Swallows 6, Dragons 4

At Tokyo’s Jingu Stadium, Tetsuto Yamada homered twice, doubled, scored three runs and drove in three in the Yakult Swallows’ come-from-behind win over the Chunichi Dragons. Yamada, who hit 12 homers last year, has seven in 2021.

Rookie Yasunobu Okugawa started for the Swallows and again proved very hittable as the Dragons put swings on lots of his pitches as he surrendered four runs on10 hits over five innings without issuing a walk. Lefty Takahiro Matsuba took a 4-1 lead into the fifth inning. Yamada’s RBI double, the Swallows’ third hit of the inning, chased him. Munetaka Murakami plated Yamada for the tying run with his third hit of the day, off new reliever Hiroshi Suzuki.

The Swallows were denied a run in the third when the umpires ruled Munetaka Murakami safe at the plate as he tried to score from second on a wild pitch. The Dragons asked for a video review of Matsuba’s tag, and the umps ruled Matsuba had tagged him without reference to the pitcher’s obstruction for blocking off the plate without the ball.

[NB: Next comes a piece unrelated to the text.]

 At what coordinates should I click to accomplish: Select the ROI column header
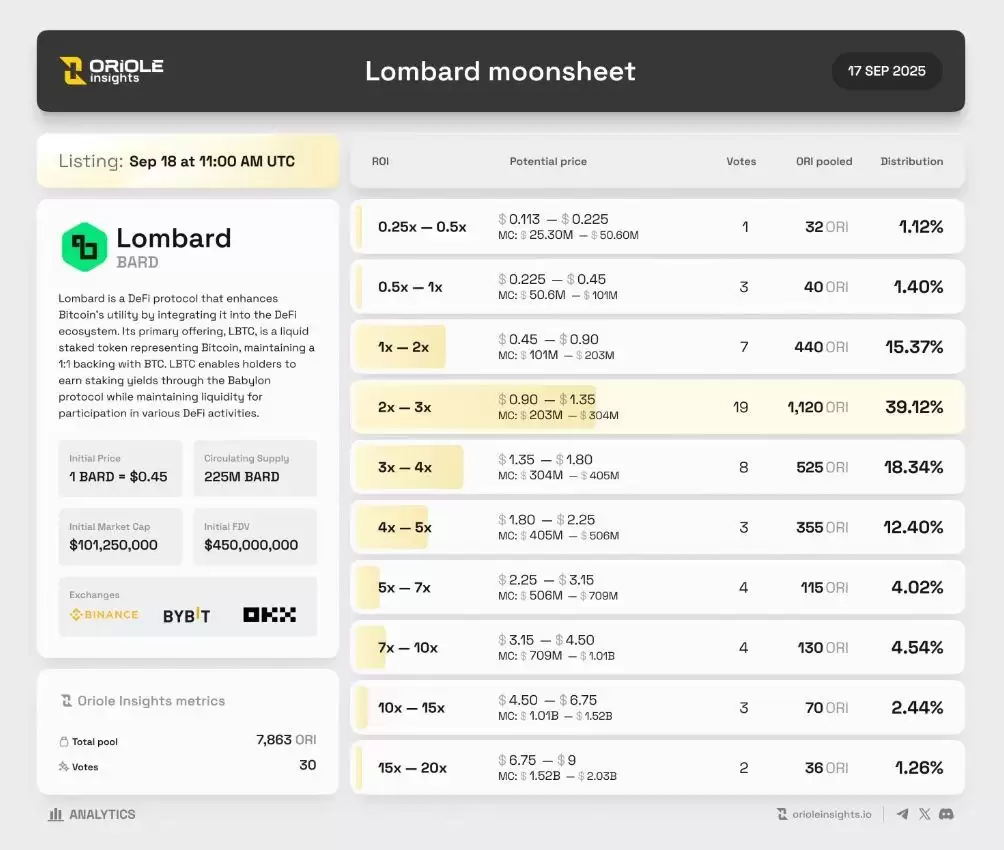coord(380,161)
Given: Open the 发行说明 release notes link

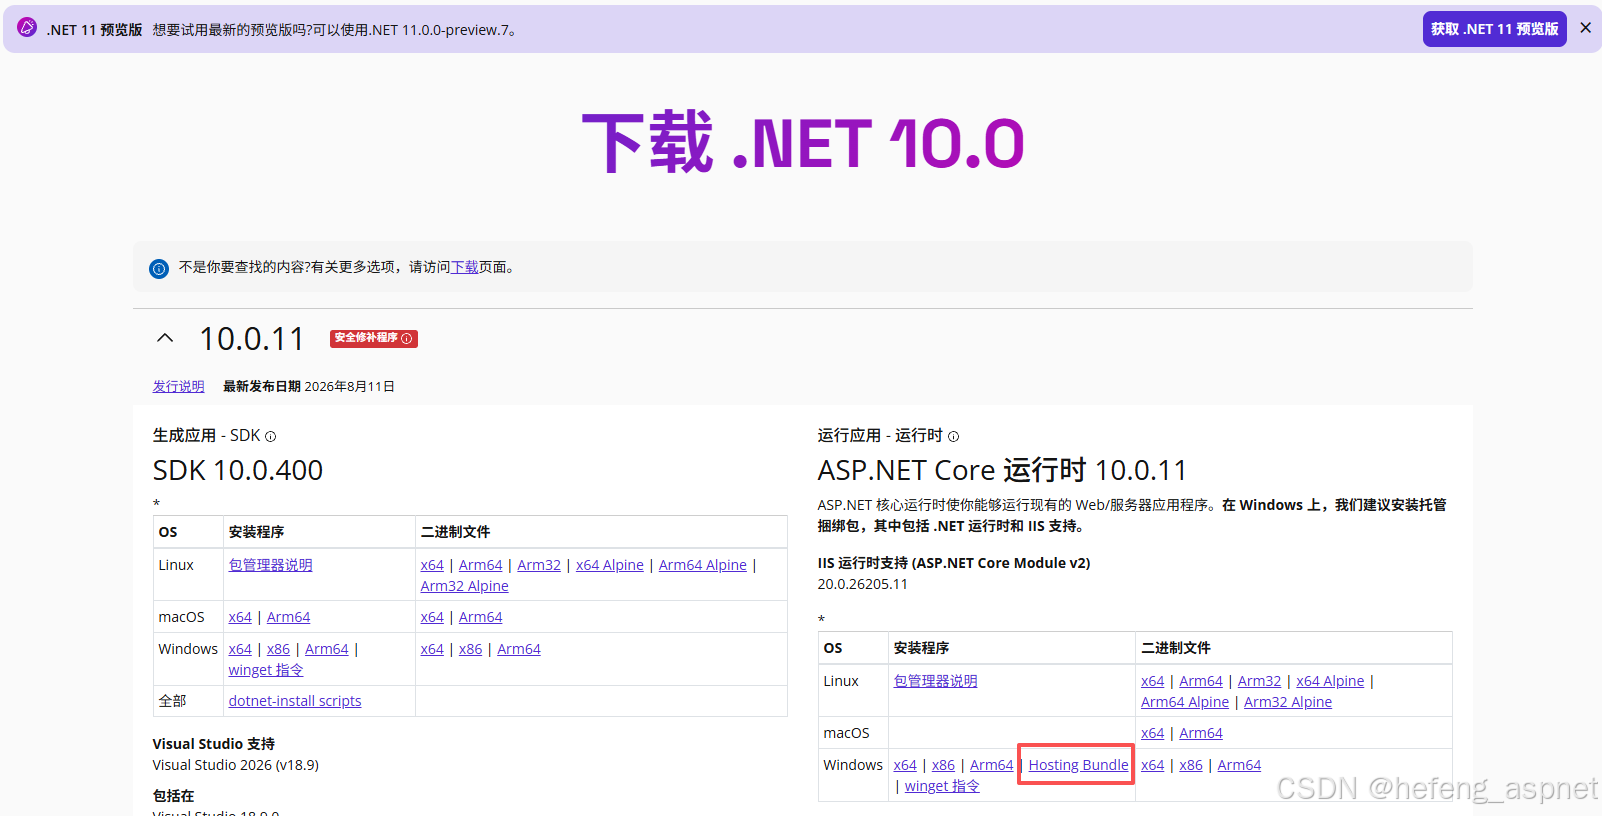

We’ve had lots of obstruction calls decided after video review, but no ump in Japan to my knowledge had ever ruled obstruction on the field. This was another case of the umps forgetting the rule book.

Two new Swallows made their debuts, first baseman Jose Osuna, who went 2-for-4 with a double, and outfielder Domingo Santana, who was hitless in four at-bats.

Hawks 3, Marines 2

At Chiba’s Zozo Marine Stadium, four straight one-out hits off Lotte Marines closer Naoya Masuda (0-3) brought the SoftBank Hawks from a run down in the top of the ninth and closer Yuito Mori closed the door on the hosts with his seventh save. All three of Masuda’s losses have come against the Hawks.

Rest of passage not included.